O desenho (emoldurado) com que o Sérgio engatava as miúdas, um monte de isqueiros vistosos e vazios, o azulejo turco (deu-nos a Cláudia), um sortido de nove copos (cinco das avós, um que comprámos no Brás & Brás, outro eu ainda nós namorávamos, o oitavo deu-me uma namorada na Roménia e o último que nunca te perguntei porque é que trouxeste da América do Sul), o pequeno-deus-caseiro que te esculpi a canivete com um pedaço de madeira que apanhei na boulevard Barbès, o crucifixo chapeado da minha bisavó Helena, o cachecol enrolado do SLB, o falso polinésio que por to ter trazido do Porto é cá em casa conhecido como “o Morcão”.

Uma coleção de garrafas que nunca mais acaba, sete baralhos de cartas, três realejos (um dos quais toca a música da pantera cor-de-rosa), um homenzinho a virar o mundo do Tiago Cabeça, uma mandala, um cachimbo de haxixe marroquino, uma bússola, o relógio Mindello do meu avô Artur, um Sto.
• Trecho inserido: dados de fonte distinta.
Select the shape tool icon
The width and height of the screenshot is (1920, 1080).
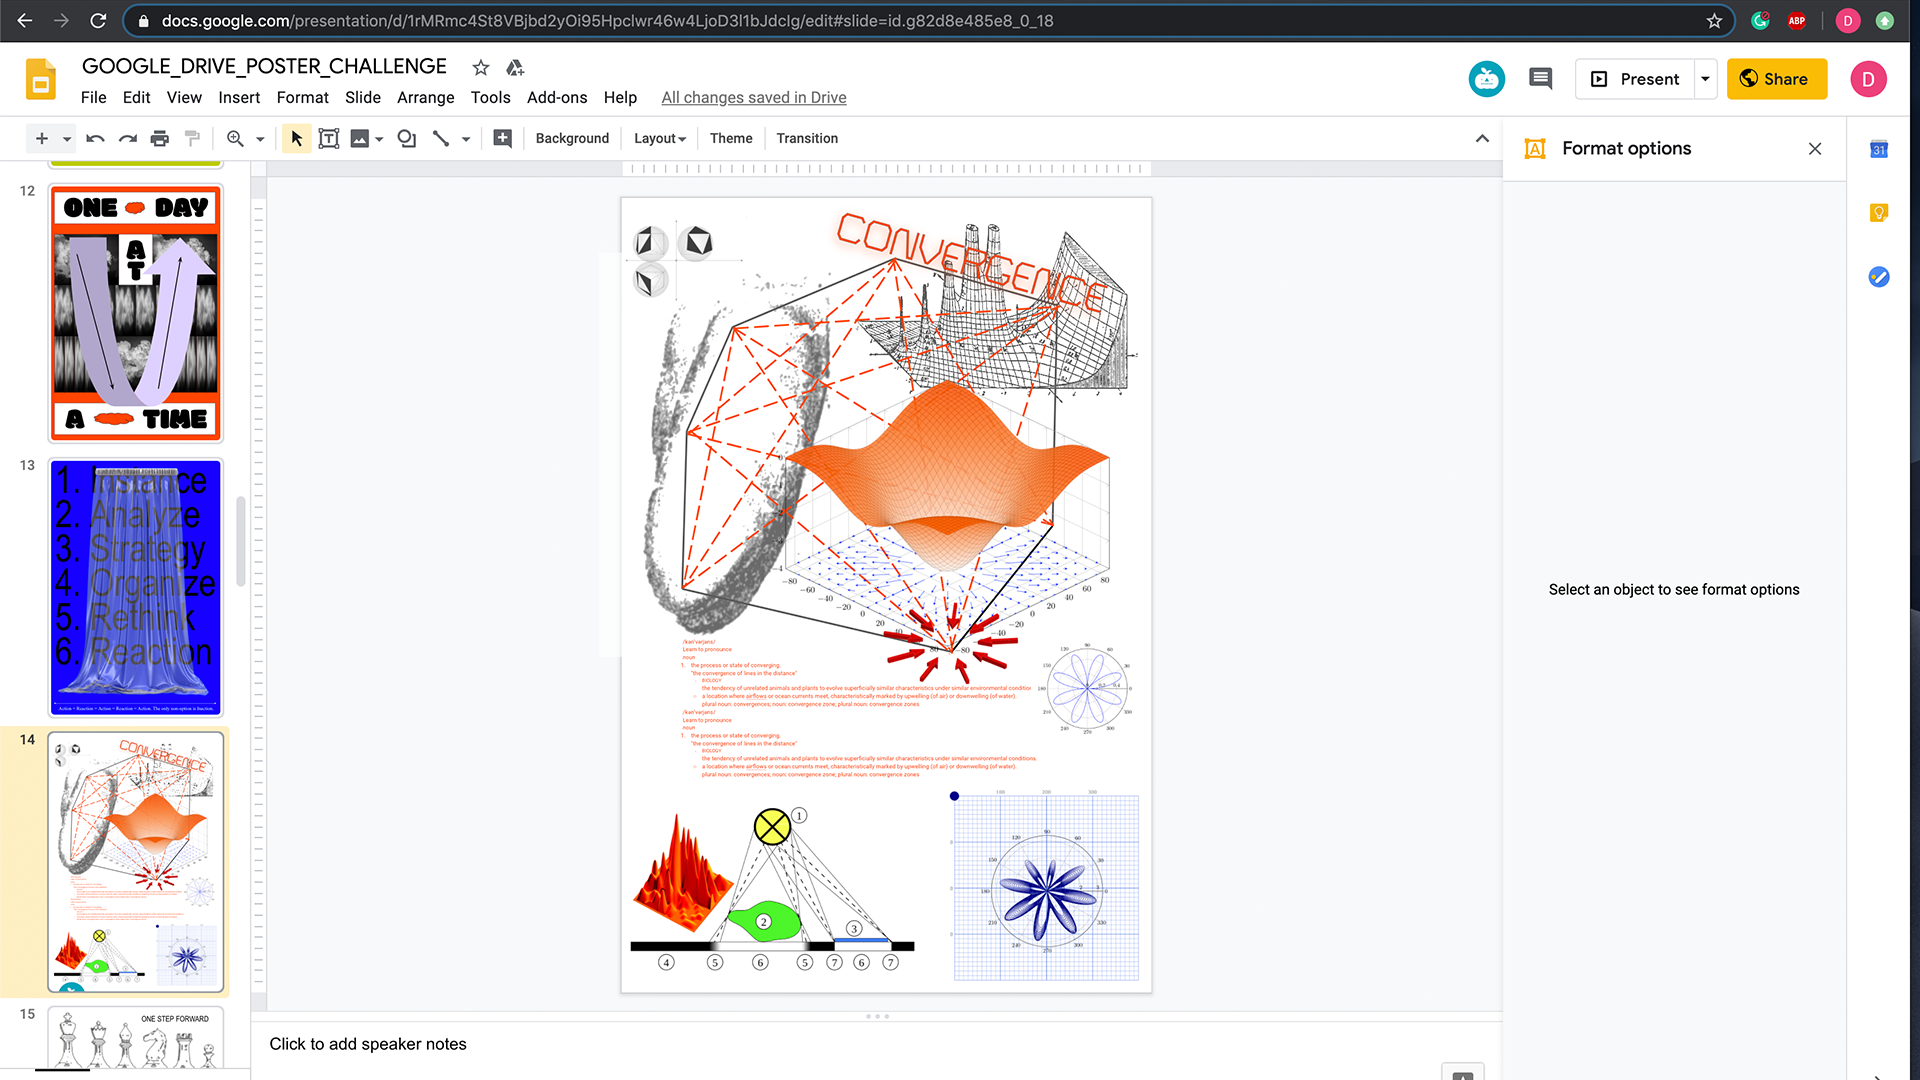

António um S. João e um S. Pedro (pequeninos, saídos de bolos-reis desde que Bruxelas proibiu os brindes em metal), um Rato Mickey, uma Diosa Victoria em gesso que trouxe de Mérida e uma Boca della Verità que trouxemos de Roma quando reencenámos a cena do “Roman Holiday”, uma velha chave que na lapela ainda diz na letra da minha avó “É axave da arca da caza de síma”.

Pois, parece que somos velhos e que para nós a tralha é pesada e funda de sentido. Não te preocupes, dá-lhe uma ou duas gerações: a tua filha, ou os teus hipotéticos netos hão-de juntar isto ao resto do lixo do passado. As coisas são só coisas, só nós é que somos para além das coisas.